### EXERCISE
How many lines in these records include the string "agent"? Reply with that number alone.

▼

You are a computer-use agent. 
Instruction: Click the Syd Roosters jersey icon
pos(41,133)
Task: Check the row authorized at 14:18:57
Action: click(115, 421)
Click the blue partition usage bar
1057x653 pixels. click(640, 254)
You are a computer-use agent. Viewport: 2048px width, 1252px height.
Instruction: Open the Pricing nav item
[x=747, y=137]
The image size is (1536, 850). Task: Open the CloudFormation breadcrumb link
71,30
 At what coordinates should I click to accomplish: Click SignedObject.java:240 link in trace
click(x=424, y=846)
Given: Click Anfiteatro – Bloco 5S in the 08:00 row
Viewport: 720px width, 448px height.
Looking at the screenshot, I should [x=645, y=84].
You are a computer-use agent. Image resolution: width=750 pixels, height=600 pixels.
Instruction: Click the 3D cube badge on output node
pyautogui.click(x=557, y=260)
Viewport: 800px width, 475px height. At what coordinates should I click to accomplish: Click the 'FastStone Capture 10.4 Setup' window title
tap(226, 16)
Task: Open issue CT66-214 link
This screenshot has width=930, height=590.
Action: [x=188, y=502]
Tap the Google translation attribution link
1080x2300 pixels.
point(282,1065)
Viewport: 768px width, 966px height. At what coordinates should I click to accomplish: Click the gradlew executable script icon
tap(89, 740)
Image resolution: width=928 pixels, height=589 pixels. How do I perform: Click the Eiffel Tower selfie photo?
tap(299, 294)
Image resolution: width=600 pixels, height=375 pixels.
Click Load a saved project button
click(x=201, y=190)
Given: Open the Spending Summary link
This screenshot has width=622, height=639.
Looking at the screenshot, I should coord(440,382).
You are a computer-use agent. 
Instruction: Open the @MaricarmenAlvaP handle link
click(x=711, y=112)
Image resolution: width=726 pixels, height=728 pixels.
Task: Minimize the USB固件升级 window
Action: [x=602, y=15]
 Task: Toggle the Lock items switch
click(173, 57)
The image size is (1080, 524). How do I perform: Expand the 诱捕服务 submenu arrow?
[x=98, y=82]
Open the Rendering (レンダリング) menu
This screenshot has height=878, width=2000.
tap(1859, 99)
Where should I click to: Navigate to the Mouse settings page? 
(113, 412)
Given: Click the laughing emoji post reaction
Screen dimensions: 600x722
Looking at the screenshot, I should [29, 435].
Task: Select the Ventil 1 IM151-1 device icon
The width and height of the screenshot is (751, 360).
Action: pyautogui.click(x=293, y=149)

▲

### TASK SOLUTION
4